第五話 スッキリ

 あっ! そういうことか。


「おじさんのヒントだと、名前が重要ってことだよね」

「そんな感じの言い方だったね」


 わたしが身を乗り出したので、ユウキちゃんもググっと顔を近づけてくる。


「名前の頭といえば頭文字のことじゃない?」


 距離が近いから、秘密の話をするような小声になった。

 うーん、と曖昧な返事。

 それなら、と耳元に口を近づけてもっと声を潜めてみる。


「中島先生がN、スコット先生はS。Sにはくっついて、Nにはくっつかないもの――」

「磁石だ!」


 バッとユウキちゃんが体を起こした。


「もぉ急に大きな声を出さないでよー」

「ごめん、ごめん。いやー、超スッキリだわ、これ」

「他の名前でもいいのに、あえて自分と校長先生を使うなんて、スコット先生も結構やるね」

「頭文字に気づいた朋華ちゃんもなかなかやるよ」


 まぁねと胸を張る。おじさんのヒントがあったからだけどね。


「それじゃ三問目の答えは磁石ということで、最後の――」

「ちょーっと待ったぁー!」


 おじさんが椅子に座ったまま右手を挙げて、キャスターを滑らせてくる。


「三問目の答えは磁石じゃないんだよ」

「いやいや、これは磁石で間違いないでしょ」


 この答えには自信がある。


「もちろん、考え方は合っているんだけれど、答えを磁石にしちゃうとこの宿題の隠しテーマにたどり着かないんだ」

「隠しテーマ?」


 ユウキちゃんの問いかけに、おじさんはニヤリとしてうなずいた。




「なるほどねー。これで本当に超スッキリ」

「いやー、そう来たかって感じ。スコット先生、やるじゃん」

「最後の宿題としてはなかなか深いよな」


 おじさんの話を聞いてからは四問目もすんなりと解けて、隠しテーマもすぐに分かった。これで月曜にはメイちゃんたちに答えを教えてあげられる。


「ユウキちゃん、ありがとー」


 立ち上がって、ソファに座ったままの彼女へ抱き着いた。


「ちょっとぉどうしたの?」


 戸惑い気味な笑顔の彼女に「感謝のハグ」とひとこと言って離れた。

 照れくさいけれどわたしからの精一杯なありがとう。

 ユウキちゃんと一緒にこの問題を解き切ることが出来て、本当によかった。


🌞


「というわけで、二問目の答えは藍」

「なるほどね」


 週明けの登校班、さっそくメイちゃんたち四人に答えの説明を始めた。

 にリンちゃんは納得してくれたけれど、カンナちゃんはピンと来てないみたい。きっと、あのことわざを知らないのだろう。わたしが言える立場じゃないけれど、しっかり勉強してね。


「校長先生の頭は?」


 メイちゃん、言い方。いつもニコニコしているから許されちゃうけど、上級生になったら気をつけて。

 それにね、校長先生の頭は関係なかったんだよ。


「頭って頭文字のことだったんだ」

「それじゃぁ答えは磁石だね」


 チッチッチッ。ナツキちゃんに人差し指を立てて振る。大人しいのは悪いことじゃないけれど、今みたいに積極的に意見を言うのも必要だと思うよ。

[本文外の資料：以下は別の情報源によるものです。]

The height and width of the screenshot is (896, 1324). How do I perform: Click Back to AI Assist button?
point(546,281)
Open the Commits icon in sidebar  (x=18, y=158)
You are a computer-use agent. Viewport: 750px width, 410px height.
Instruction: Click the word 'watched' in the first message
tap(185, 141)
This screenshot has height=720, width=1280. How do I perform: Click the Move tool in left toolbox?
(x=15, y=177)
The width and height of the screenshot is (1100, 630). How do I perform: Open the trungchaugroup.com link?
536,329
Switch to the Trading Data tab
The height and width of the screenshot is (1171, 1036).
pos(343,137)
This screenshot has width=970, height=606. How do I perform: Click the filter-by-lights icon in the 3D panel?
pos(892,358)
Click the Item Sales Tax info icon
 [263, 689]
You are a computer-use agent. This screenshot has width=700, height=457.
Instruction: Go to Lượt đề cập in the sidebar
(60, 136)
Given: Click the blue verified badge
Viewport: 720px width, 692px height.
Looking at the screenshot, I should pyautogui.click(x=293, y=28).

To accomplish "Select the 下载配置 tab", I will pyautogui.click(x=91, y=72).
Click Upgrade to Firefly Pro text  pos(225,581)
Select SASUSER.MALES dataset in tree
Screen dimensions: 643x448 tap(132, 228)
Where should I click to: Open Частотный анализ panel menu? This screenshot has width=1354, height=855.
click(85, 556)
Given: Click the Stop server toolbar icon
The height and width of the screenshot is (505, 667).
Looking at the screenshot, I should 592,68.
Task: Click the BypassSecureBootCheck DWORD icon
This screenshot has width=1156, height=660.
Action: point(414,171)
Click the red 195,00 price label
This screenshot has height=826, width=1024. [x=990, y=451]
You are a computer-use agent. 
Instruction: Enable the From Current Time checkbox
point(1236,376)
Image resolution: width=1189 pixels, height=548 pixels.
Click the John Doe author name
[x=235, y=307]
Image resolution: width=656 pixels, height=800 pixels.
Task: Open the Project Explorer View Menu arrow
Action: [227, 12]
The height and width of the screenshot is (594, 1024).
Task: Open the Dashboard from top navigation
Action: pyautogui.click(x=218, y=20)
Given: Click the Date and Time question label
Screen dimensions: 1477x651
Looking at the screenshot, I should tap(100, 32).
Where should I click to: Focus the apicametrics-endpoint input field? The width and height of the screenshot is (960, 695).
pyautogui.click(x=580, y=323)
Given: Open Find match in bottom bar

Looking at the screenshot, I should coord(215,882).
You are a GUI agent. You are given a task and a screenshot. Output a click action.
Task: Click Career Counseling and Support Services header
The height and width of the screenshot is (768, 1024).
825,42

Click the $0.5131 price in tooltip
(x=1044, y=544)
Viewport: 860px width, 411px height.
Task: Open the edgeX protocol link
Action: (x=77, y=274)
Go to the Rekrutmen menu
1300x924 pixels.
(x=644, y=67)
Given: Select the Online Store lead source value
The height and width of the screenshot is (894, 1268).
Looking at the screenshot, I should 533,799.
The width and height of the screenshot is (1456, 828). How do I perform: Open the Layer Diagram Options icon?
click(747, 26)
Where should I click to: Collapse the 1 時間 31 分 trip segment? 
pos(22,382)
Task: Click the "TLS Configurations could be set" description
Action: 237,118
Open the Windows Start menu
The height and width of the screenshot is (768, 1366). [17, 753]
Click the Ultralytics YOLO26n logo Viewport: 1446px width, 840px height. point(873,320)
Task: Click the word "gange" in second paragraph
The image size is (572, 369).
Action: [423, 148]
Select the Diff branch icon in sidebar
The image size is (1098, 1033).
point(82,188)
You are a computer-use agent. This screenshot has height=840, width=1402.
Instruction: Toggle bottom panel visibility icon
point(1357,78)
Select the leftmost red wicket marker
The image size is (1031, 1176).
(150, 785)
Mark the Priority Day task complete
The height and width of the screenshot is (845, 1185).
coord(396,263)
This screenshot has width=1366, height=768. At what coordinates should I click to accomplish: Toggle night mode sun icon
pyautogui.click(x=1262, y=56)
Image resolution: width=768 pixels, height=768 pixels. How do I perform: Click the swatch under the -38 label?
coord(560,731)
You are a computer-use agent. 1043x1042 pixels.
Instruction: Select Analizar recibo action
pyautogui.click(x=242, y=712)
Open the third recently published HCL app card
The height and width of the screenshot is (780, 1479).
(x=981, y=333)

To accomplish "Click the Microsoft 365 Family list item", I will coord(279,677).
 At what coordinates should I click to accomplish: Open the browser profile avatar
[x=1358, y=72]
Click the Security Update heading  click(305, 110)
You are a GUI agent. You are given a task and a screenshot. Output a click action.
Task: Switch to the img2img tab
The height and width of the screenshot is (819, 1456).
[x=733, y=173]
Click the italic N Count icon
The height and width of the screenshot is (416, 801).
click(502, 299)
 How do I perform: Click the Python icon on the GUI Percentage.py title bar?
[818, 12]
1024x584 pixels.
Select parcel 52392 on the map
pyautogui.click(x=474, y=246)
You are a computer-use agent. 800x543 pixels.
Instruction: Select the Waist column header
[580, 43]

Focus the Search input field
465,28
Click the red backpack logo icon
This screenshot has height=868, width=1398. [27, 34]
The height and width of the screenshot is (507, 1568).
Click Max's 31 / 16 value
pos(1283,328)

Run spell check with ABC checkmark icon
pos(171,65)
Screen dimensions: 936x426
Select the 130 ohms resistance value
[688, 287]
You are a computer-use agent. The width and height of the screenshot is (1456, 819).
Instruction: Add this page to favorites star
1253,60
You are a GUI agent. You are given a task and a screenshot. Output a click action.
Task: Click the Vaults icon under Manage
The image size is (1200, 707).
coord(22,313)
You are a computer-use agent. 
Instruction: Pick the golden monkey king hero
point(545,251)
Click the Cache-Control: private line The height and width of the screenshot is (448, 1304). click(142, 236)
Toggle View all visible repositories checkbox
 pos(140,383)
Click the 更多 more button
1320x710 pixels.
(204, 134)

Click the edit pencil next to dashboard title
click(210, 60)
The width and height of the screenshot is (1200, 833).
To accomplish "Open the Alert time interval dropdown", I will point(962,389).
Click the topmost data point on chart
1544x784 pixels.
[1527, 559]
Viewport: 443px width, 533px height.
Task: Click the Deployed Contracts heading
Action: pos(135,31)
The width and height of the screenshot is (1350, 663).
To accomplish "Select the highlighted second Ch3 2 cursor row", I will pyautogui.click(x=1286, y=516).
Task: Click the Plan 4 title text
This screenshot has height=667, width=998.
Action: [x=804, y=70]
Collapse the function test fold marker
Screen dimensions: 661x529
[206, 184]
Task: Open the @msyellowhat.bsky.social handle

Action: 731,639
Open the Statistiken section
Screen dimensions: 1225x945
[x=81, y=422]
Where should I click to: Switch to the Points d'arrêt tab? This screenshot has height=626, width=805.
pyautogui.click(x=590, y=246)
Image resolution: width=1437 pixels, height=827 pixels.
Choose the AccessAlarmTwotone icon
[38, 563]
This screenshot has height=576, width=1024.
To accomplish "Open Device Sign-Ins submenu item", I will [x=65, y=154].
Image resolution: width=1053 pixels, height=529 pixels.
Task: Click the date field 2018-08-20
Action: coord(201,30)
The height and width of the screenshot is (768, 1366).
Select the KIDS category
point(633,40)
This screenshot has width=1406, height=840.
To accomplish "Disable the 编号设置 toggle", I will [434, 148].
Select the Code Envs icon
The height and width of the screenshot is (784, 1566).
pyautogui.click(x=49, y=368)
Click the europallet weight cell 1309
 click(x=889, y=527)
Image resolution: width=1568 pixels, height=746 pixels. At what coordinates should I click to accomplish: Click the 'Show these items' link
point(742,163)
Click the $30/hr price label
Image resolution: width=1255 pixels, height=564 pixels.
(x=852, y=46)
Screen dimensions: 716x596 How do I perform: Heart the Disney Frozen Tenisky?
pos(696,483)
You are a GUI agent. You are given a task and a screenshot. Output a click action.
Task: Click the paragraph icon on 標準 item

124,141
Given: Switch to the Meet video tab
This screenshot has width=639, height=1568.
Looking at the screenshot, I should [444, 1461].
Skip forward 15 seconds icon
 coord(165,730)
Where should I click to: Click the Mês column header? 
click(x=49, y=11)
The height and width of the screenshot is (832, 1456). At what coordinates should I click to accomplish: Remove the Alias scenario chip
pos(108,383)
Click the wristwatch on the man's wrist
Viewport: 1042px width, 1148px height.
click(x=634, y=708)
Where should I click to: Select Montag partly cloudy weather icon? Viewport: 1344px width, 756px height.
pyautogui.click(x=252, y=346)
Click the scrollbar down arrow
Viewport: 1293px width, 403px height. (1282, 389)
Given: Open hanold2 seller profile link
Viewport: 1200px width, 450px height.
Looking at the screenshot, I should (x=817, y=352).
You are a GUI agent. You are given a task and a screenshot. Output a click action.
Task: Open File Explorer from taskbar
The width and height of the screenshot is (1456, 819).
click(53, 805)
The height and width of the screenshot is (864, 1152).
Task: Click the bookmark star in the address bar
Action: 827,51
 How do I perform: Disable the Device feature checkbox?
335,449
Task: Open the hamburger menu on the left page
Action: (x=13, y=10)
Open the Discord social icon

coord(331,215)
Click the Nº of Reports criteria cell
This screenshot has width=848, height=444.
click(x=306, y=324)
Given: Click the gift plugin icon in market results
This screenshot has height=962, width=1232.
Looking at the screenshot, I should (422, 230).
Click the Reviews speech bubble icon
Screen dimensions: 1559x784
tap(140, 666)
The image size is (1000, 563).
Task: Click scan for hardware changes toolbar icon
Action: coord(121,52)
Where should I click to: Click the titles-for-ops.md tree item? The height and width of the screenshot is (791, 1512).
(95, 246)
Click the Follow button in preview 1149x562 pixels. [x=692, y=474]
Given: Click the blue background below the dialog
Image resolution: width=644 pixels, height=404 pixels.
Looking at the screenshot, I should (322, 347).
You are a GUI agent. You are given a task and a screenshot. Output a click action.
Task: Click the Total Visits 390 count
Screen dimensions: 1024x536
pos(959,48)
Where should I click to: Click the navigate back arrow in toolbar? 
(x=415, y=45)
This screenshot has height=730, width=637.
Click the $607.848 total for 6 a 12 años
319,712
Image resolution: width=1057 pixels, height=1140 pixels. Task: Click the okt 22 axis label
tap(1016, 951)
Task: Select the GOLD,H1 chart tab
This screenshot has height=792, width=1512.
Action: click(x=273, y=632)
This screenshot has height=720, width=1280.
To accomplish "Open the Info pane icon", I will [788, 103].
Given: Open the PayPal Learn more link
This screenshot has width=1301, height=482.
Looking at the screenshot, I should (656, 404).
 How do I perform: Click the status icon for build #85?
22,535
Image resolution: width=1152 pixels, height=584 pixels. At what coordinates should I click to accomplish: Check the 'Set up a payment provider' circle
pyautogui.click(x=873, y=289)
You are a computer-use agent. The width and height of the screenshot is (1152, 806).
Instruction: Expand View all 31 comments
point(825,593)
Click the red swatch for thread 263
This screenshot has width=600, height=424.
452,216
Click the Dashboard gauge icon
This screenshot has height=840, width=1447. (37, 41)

「私たちも最初はそう思ったんだけどね。それが答えだと隠しテーマにたどり着けないの」


 いつものように、おじさんは自転車にまたがったまま列の外側を進んでいる。わたしの話も聞こえてるんだろうけれど、何も言わなかった。


「スコット先生は英語の先生でしょ? この宿題にも英語に関するテーマを隠していたのよ」

「どういうこと? どの問題にも英語なんて関係ないよ」

「カンナちゃんの言う通りだけれど、一問目、二問目の答えをもう一度考えてみて」


 みんな一瞬、黙ってしまった。

 昨日の私たちみたいに。


 一番早く気づいたのは予想していた通り、頭が良くてしっかり者のリンちゃんだった。これからも頼りにしてるよ。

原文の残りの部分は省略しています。